[Study material Boundary: Start]

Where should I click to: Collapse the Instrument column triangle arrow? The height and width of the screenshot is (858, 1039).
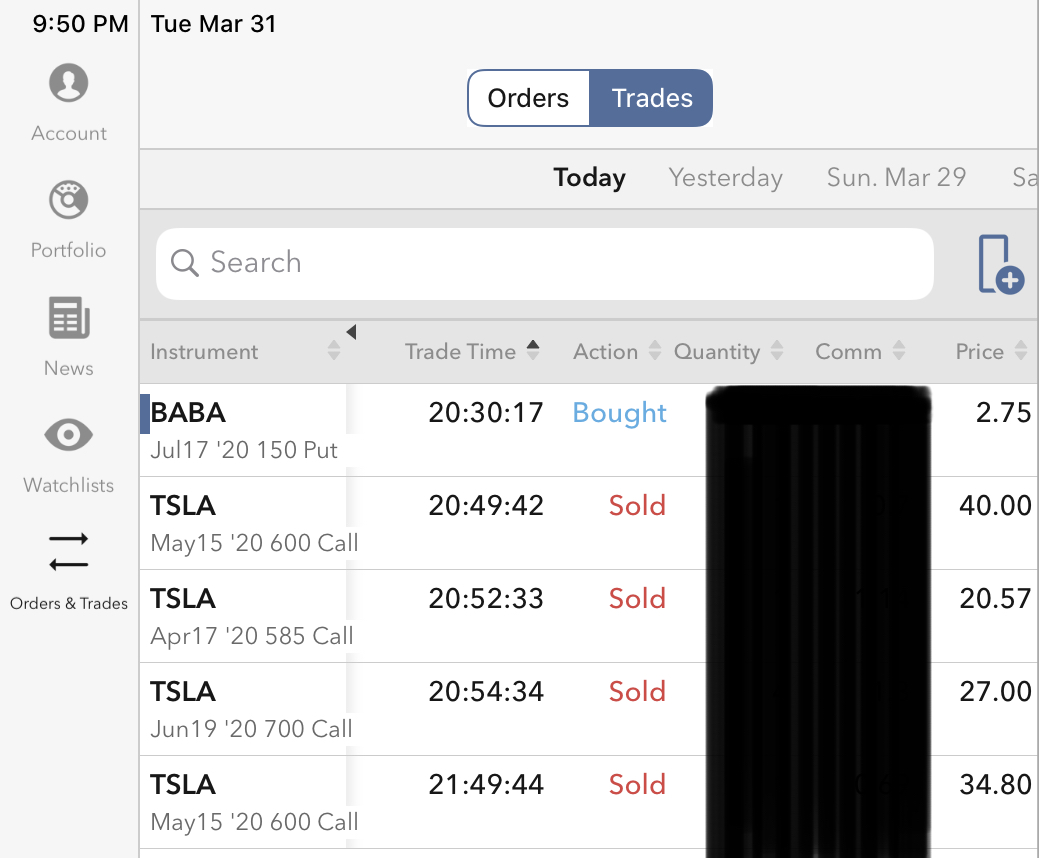(351, 332)
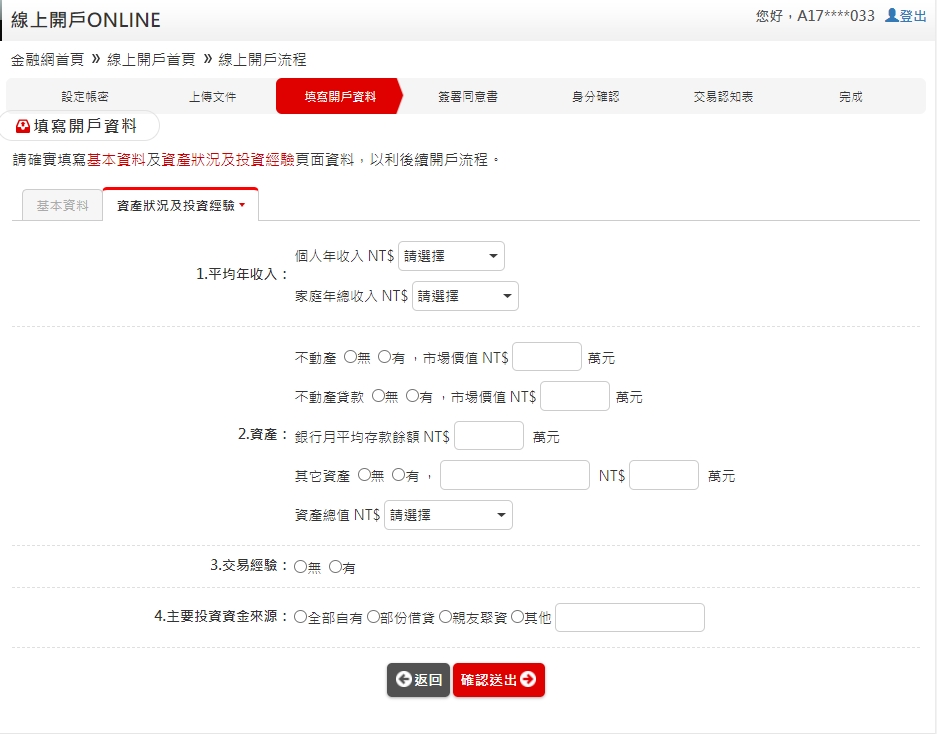Image resolution: width=937 pixels, height=734 pixels.
Task: Select 有 for 不動產貸款
Action: pyautogui.click(x=412, y=397)
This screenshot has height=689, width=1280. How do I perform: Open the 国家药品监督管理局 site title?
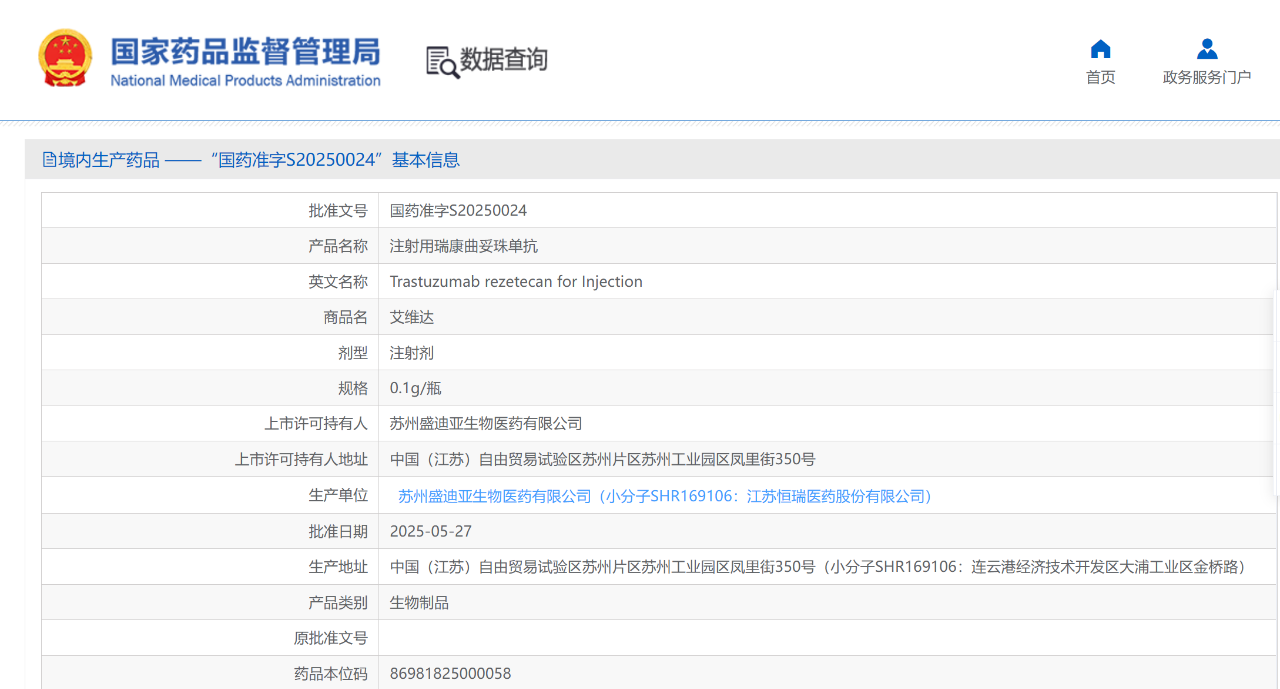[245, 52]
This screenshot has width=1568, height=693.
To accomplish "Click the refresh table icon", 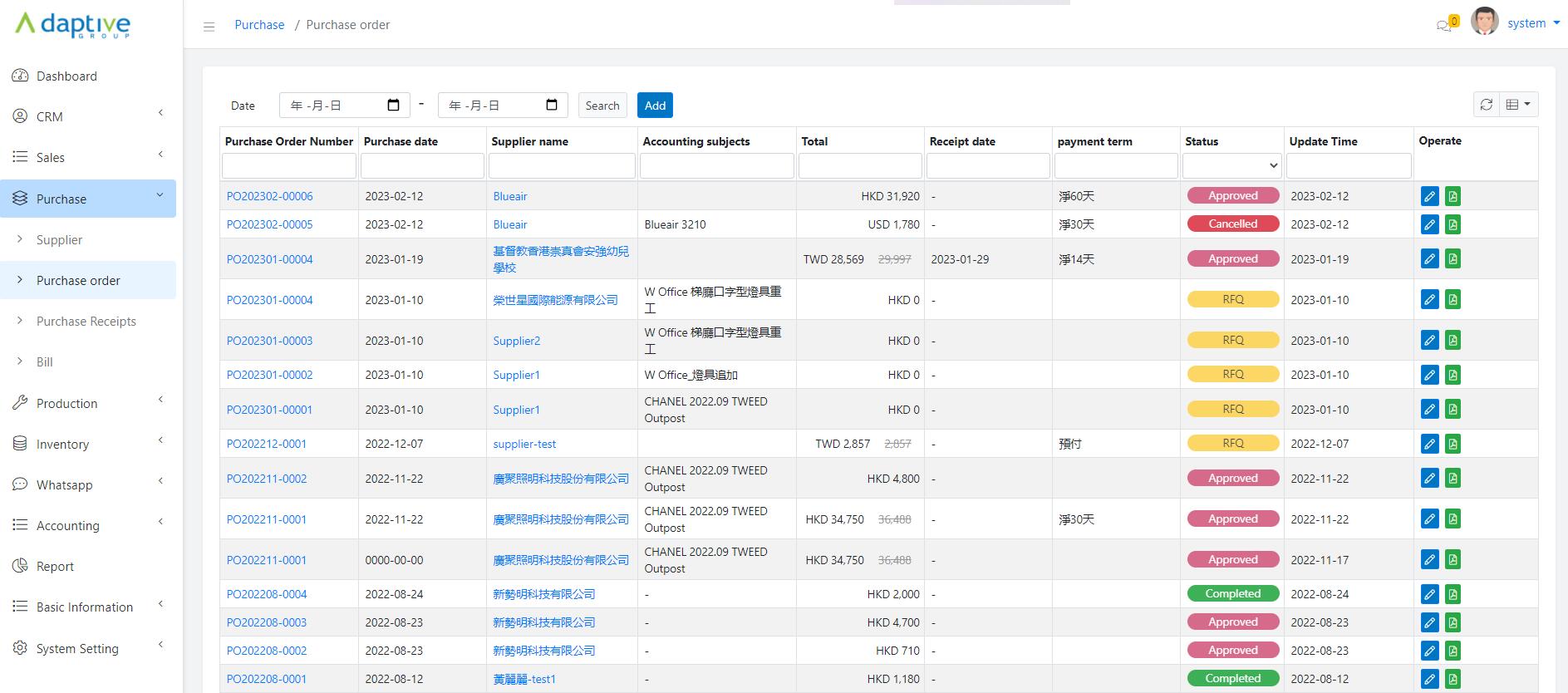I will (1487, 105).
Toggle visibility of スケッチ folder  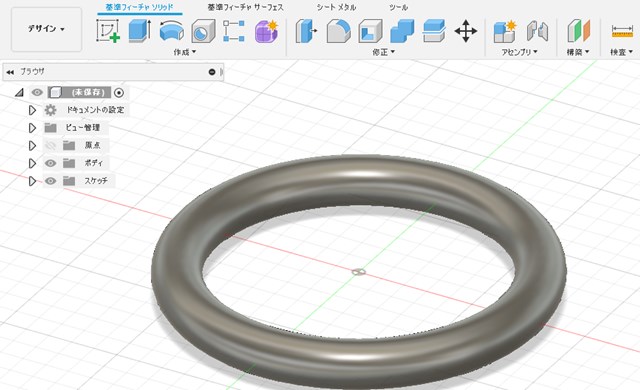pyautogui.click(x=50, y=181)
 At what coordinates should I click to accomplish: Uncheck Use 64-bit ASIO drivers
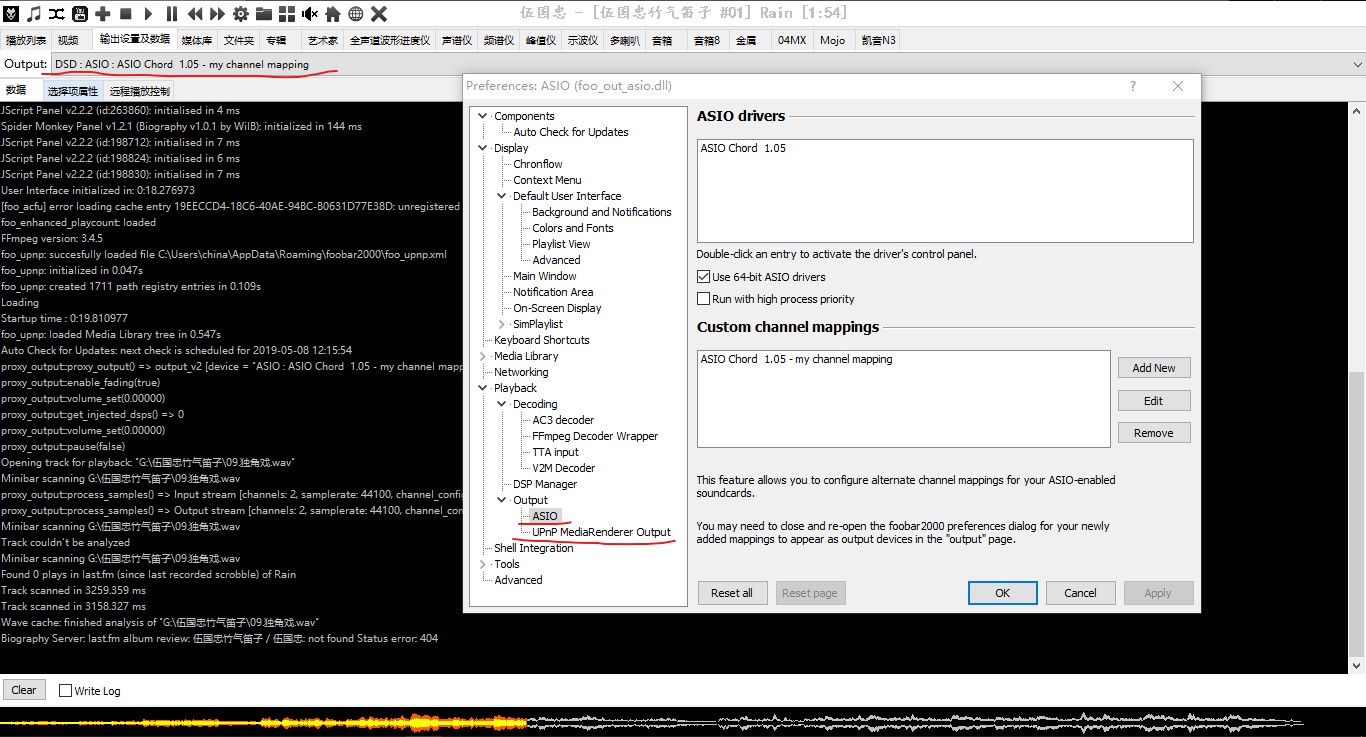coord(704,277)
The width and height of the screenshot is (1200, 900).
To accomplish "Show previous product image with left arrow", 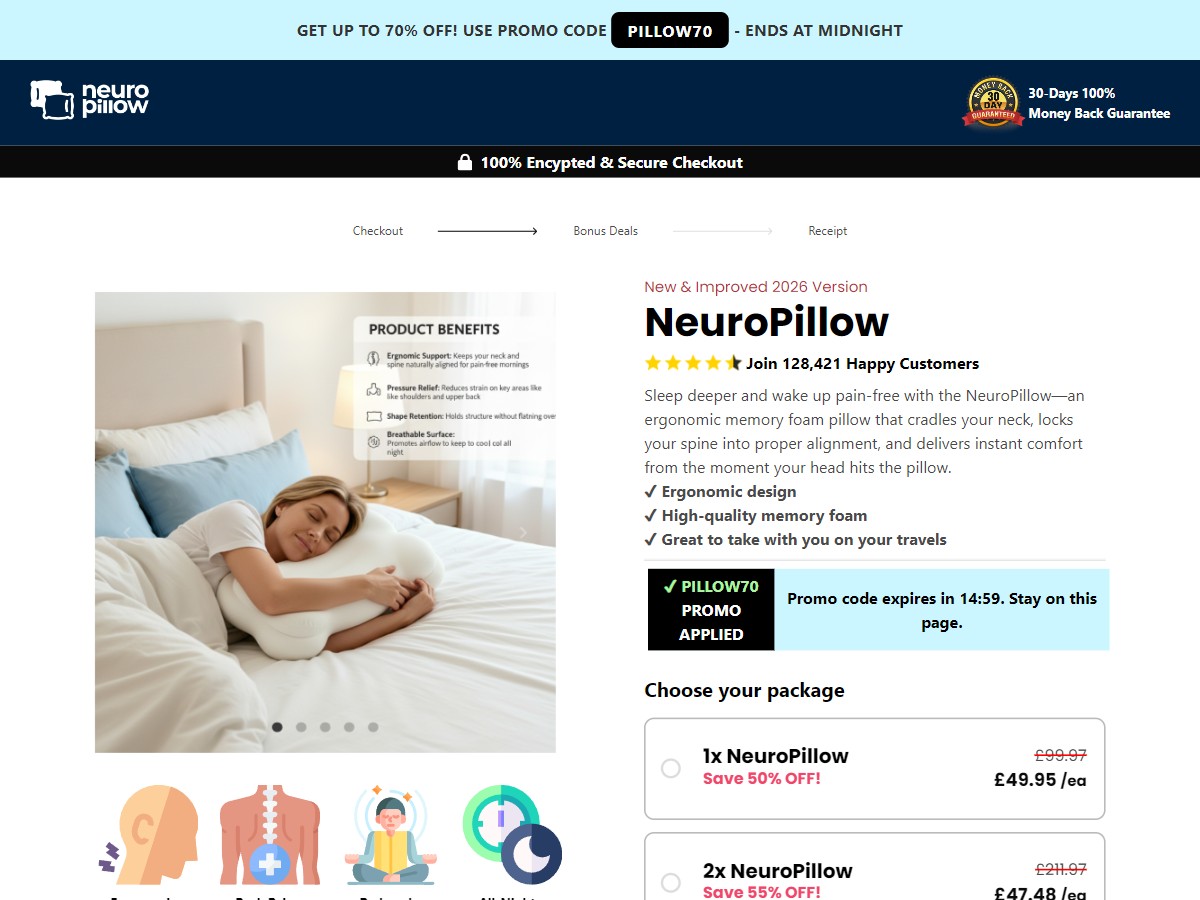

[Study material Boundary: End]

### Exercise goal
Return the lines from the one containing "The width and" through the last line of the records, both included, exactly as written and with no pictures.

### Solution for this task
The width and height of the screenshot is (1200, 900).
To accomplish "Show previous product image with left arrow", 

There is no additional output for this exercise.